Goal of the exercise: Update the records from the line with "CHAPTER IV FAST" up to and including the line with "CHAPTER IV BANKRUPTCY" by replacing "Query" with "Enquiries", and return only those lines with everything else left as it is.

** BEGIN Input records **

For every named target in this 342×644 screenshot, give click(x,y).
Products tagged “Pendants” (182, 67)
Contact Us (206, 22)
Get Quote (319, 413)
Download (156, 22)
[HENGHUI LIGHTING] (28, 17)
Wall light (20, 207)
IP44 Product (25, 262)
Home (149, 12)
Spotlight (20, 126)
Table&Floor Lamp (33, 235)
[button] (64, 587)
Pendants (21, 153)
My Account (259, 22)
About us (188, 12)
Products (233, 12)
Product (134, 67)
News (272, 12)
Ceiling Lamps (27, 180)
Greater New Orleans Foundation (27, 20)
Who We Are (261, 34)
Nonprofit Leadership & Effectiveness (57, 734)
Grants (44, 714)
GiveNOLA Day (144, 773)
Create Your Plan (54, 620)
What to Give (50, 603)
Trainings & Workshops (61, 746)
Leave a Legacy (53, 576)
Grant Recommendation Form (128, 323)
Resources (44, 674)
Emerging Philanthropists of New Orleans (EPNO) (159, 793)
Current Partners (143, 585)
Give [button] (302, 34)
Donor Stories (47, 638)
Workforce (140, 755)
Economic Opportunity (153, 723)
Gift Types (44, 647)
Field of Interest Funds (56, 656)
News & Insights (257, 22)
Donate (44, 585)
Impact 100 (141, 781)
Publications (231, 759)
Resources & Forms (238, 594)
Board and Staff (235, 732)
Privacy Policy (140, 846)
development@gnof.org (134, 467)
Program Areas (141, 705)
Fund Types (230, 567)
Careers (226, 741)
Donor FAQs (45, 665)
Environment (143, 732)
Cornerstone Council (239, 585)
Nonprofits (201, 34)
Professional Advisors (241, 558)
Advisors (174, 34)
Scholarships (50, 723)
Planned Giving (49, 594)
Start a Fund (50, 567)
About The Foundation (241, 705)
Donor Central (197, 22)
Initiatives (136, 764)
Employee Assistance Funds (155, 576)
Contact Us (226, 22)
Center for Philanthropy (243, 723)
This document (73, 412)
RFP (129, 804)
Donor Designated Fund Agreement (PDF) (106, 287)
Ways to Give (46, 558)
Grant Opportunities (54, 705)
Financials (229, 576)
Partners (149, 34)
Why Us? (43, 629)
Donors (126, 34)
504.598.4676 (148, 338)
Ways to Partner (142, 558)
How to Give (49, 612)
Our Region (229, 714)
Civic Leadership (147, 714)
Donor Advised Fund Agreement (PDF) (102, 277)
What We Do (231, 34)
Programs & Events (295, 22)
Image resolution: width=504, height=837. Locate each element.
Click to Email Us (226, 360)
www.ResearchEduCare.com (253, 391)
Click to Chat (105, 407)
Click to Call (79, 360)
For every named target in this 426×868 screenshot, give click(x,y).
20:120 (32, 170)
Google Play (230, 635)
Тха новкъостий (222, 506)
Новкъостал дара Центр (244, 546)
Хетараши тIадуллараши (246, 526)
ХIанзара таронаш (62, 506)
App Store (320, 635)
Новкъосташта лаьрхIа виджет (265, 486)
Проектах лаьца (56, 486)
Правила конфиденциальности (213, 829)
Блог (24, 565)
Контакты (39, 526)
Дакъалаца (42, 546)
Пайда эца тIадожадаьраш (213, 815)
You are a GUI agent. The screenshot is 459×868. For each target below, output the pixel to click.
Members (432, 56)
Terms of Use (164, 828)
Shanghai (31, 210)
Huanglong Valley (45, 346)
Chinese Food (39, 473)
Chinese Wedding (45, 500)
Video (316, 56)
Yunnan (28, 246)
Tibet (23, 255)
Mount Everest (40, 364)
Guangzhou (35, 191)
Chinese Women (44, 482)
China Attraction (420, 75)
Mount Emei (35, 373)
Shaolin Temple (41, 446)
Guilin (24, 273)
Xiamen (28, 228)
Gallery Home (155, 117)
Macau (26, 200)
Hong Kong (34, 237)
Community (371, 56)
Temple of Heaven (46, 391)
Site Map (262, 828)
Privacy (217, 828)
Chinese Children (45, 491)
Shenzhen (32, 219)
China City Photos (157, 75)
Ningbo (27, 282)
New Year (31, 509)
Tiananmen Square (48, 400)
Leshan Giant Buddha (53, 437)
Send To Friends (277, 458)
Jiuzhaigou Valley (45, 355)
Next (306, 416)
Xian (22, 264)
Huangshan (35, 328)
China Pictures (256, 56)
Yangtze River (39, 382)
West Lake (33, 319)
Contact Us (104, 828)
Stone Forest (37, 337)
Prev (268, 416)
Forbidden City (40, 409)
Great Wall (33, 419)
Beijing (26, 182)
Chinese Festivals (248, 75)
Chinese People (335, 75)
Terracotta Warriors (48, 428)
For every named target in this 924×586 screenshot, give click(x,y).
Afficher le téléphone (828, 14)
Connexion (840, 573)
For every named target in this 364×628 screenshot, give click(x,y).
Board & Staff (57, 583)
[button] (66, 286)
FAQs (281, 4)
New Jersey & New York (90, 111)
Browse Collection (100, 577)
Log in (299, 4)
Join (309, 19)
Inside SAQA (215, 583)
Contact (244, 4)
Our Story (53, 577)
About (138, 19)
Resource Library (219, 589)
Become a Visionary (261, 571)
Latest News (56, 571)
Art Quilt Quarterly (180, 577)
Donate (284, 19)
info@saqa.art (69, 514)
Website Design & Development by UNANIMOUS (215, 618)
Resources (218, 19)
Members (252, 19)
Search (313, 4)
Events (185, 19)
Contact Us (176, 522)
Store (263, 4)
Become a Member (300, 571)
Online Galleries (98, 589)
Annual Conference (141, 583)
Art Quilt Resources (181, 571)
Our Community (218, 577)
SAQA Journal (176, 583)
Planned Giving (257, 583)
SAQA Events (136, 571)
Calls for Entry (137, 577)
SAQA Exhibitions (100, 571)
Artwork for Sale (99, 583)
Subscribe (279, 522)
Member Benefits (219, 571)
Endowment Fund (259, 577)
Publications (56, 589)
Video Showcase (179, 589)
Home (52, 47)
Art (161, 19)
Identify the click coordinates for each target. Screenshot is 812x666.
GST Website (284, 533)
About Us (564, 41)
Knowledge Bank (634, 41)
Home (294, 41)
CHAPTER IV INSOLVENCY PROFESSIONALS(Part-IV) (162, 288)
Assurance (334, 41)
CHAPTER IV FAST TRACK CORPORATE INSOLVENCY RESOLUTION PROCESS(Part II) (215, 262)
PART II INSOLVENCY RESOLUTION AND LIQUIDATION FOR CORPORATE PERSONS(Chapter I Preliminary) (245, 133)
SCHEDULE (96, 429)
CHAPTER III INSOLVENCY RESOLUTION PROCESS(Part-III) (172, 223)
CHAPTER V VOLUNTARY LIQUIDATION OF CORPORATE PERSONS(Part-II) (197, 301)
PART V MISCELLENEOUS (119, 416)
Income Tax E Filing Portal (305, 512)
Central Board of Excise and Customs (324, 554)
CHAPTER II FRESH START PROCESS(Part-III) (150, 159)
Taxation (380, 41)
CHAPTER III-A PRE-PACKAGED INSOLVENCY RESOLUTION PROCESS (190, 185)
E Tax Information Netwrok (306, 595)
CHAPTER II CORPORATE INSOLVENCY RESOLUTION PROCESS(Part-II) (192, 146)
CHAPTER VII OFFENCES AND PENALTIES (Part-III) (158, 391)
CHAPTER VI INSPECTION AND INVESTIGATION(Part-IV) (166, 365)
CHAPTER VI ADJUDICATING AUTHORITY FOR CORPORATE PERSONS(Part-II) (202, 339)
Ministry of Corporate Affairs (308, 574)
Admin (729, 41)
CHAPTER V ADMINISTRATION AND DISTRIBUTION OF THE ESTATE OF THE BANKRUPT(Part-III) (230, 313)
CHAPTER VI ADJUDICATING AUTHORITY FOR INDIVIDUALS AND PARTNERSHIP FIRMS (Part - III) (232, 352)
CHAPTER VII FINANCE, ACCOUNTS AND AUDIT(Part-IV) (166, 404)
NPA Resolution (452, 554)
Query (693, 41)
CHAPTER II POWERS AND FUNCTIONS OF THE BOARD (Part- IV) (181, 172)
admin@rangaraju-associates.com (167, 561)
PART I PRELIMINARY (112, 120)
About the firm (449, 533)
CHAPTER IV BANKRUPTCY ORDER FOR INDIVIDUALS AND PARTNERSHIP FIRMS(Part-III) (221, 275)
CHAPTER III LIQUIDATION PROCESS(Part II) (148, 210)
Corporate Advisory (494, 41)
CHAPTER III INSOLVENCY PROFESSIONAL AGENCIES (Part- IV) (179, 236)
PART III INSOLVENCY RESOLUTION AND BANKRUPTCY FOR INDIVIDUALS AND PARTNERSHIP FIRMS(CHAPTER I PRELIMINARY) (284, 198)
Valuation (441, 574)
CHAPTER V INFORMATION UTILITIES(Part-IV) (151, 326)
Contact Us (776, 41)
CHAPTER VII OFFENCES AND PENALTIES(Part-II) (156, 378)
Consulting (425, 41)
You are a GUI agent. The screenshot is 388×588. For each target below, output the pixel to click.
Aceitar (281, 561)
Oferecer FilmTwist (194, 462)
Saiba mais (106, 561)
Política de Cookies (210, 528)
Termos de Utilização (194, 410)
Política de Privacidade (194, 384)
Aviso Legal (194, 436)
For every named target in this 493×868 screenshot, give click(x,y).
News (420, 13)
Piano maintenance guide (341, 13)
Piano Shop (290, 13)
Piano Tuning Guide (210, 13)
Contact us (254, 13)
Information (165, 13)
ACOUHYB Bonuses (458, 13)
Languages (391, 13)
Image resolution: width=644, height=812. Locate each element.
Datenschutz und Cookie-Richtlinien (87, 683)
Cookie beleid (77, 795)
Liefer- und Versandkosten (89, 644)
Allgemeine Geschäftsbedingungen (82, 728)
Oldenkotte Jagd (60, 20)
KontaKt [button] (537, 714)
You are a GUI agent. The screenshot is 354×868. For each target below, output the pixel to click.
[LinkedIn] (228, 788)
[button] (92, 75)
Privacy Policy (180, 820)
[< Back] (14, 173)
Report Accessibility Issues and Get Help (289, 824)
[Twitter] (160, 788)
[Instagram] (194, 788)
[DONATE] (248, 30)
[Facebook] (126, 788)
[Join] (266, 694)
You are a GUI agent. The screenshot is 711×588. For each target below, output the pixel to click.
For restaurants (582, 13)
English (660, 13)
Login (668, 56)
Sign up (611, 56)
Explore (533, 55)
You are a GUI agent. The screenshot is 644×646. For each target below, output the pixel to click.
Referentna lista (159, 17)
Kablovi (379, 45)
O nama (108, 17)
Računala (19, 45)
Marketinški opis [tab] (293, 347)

** END Input records **

Exercise output:
CHAPTER IV FAST TRACK CORPORATE INSOLVENCY RESOLUTION PROCESS(Part II) (215, 262)
PART II INSOLVENCY RESOLUTION AND LIQUIDATION FOR CORPORATE PERSONS(Chapter I Preliminary) (245, 133)
SCHEDULE (96, 429)
CHAPTER III INSOLVENCY RESOLUTION PROCESS(Part-III) (172, 223)
CHAPTER V VOLUNTARY LIQUIDATION OF CORPORATE PERSONS(Part-II) (197, 301)
PART V MISCELLENEOUS (119, 416)
Income Tax E Filing Portal (305, 512)
Central Board of Excise and Customs (324, 554)
CHAPTER II FRESH START PROCESS(Part-III) (150, 159)
Taxation (380, 41)
CHAPTER III-A PRE-PACKAGED INSOLVENCY RESOLUTION PROCESS (190, 185)
E Tax Information Netwrok (306, 595)
CHAPTER II CORPORATE INSOLVENCY RESOLUTION PROCESS(Part-II) (192, 146)
CHAPTER VII OFFENCES AND PENALTIES (Part-III) (158, 391)
CHAPTER VI INSPECTION AND INVESTIGATION(Part-IV) (166, 365)
CHAPTER VI ADJUDICATING AUTHORITY FOR CORPORATE PERSONS(Part-II) (202, 339)
Ministry of Corporate Affairs (308, 574)
Admin (729, 41)
CHAPTER V ADMINISTRATION AND DISTRIBUTION OF THE ESTATE OF THE BANKRUPT(Part-III) (230, 313)
CHAPTER VI ADJUDICATING AUTHORITY FOR INDIVIDUALS AND PARTNERSHIP FIRMS (Part - III) (232, 352)
CHAPTER VII FINANCE, ACCOUNTS AND AUDIT(Part-IV) (166, 404)
NPA Resolution (452, 554)
Enquiries (693, 41)
CHAPTER II POWERS AND FUNCTIONS OF THE BOARD (Part- IV) (181, 172)
admin@rangaraju-associates.com (167, 561)
PART I PRELIMINARY (112, 120)
About the firm (449, 533)
CHAPTER IV BANKRUPTCY ORDER FOR INDIVIDUALS AND PARTNERSHIP FIRMS(Part-III) (221, 275)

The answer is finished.